New Dataset Onboarding¶

This workflow describes what the data steward does when a new dataset project is initialized in the ANC.

1. Initial assignment¶

When a new project is created, a Dataset Status issue is opened automatically and assigned to Monique. Monique reassigns the dataset to a data steward based on:

Incoming data type (MRI, MEG, EEG, physiological, other)
Data steward availability and current workload

The assigned data steward updates the Dataset Status label from Initialized to Formation.

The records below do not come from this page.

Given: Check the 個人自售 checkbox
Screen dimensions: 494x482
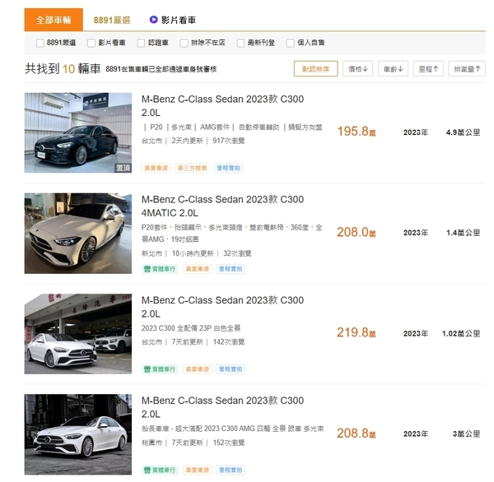Looking at the screenshot, I should (290, 43).
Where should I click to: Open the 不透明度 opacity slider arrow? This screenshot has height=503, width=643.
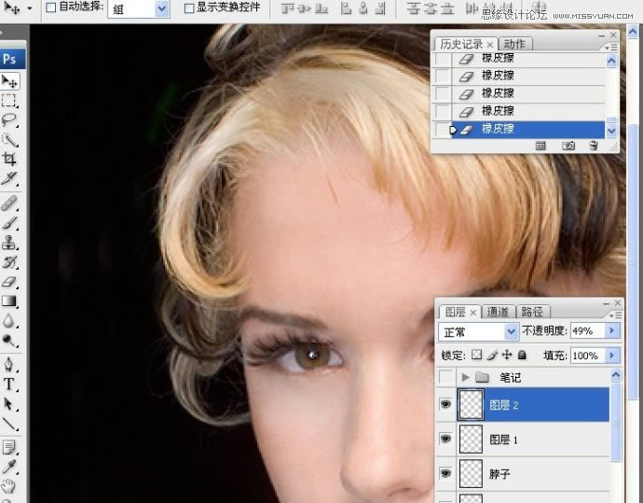pos(611,331)
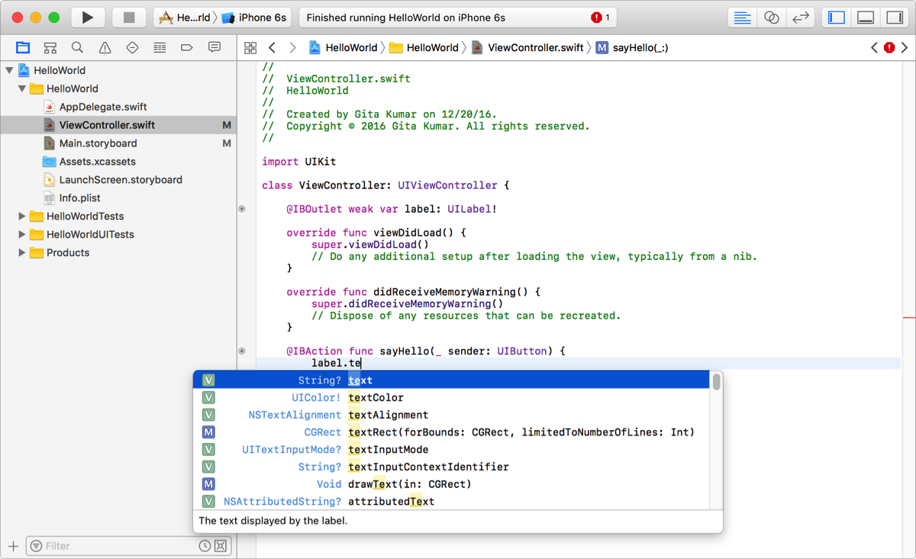Switch to the Version editor
916x559 pixels.
pyautogui.click(x=800, y=18)
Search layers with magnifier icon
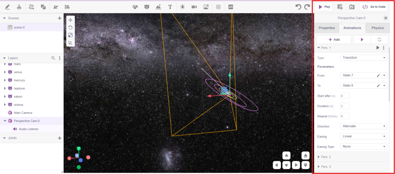Screen dimensions: 395x174 pyautogui.click(x=53, y=58)
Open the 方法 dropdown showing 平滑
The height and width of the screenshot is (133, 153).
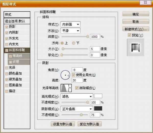[x=71, y=31]
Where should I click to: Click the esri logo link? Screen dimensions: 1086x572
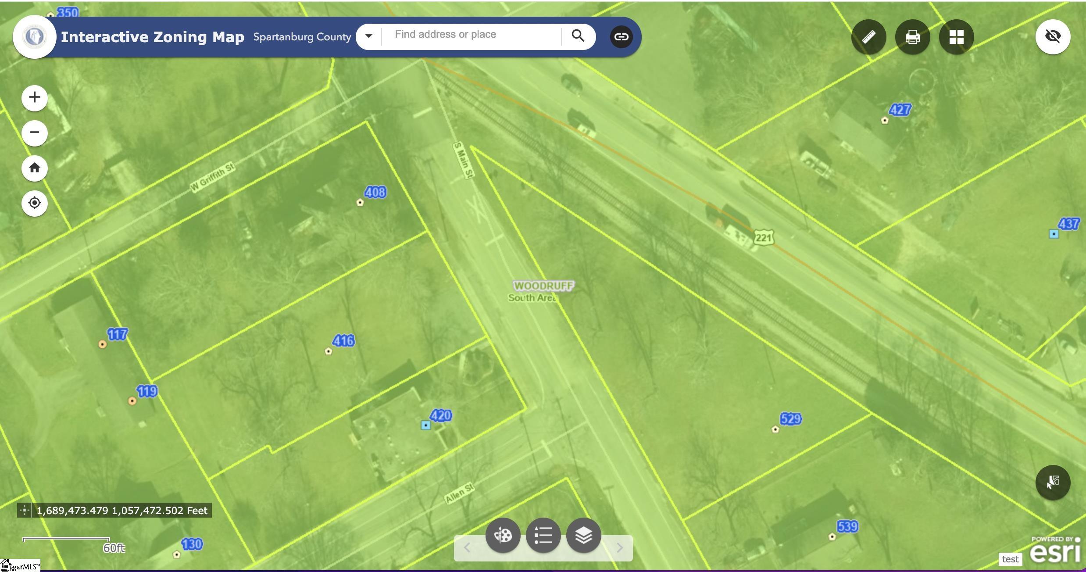pos(1054,551)
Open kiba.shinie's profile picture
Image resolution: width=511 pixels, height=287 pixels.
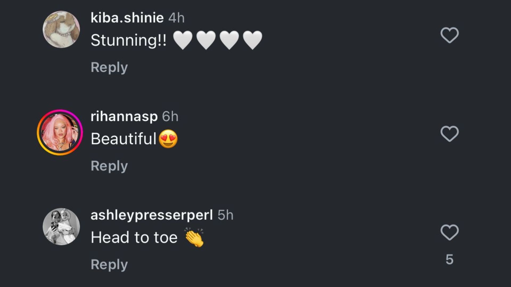click(x=61, y=29)
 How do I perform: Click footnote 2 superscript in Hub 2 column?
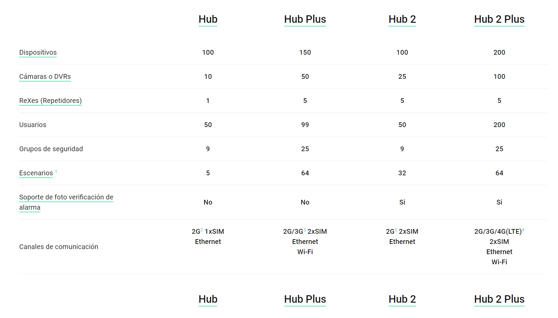[x=396, y=230]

2. First contact with the data owner¶

Reach out to the data owner to:

Confirm the data type and expected scope (number of subjects, sessions, tasks)
Confirm whether data collection is ongoing or complete
Point them to the relevant onboarding route in the handbook
Clarify who is responsible for what (researcher fills in metadata, data steward reviews and merges)
Ask whether they need a DOI at the end of collection

3. Project setup check¶

The correct project template was used (MRI Salzburg, MEG Salzburg, BIDS-basic, etc.)
The project is in the correct research unit sub-group under bids-datasets; if no suitable group exists, create one following the group-level settings guide
CI/CD pipelines are running (BIDS validator component is included in .gitlab-ci.yml)
For MEG Salzburg: config.yaml has been filled in by the researcher
For EEG using the ANC pipeline: .eeg_conversion_config.yml has been filled in

4. Pilot subject¶

Guide the researcher through depositing a first (pilot) subject:

Researcher follows the self-deposit guide and marks their first MR as ready
Data steward reviews the pilot MR using the relevant injection checklist (MRI, MEG, EEG, phenotype)
Any structural issues (wrong session layout, missing sidecar fields, incorrect event labels) are resolved before further data is added
First MR is merged; update the Dataset Status label: set First sample arrived to True

5. Ongoing data collection¶

Subsequent MRs follow the same review process
Monitor for consistency across subjects (same sequences, same event structure, same participant columns)
Keep the Dataset Status labels up to date as milestones are reached

6. Metadata completion¶

Once all data is collected:

Researcher fills in CITATION.cff, dataset_description.json, and README.md
Data steward reviews metadata completeness against the general metadata guide
participants.tsv and participants.json are complete and Neurobagel-compatible
HED annotations are present where applicable
Update Dataset Status: set Author metadata complete and Metadata complete to True

7. DOI (if requested)¶

Follow the DOI assignment workflow. Update Dataset Status: set DOI assigned to True and Dataset status to Maintenance.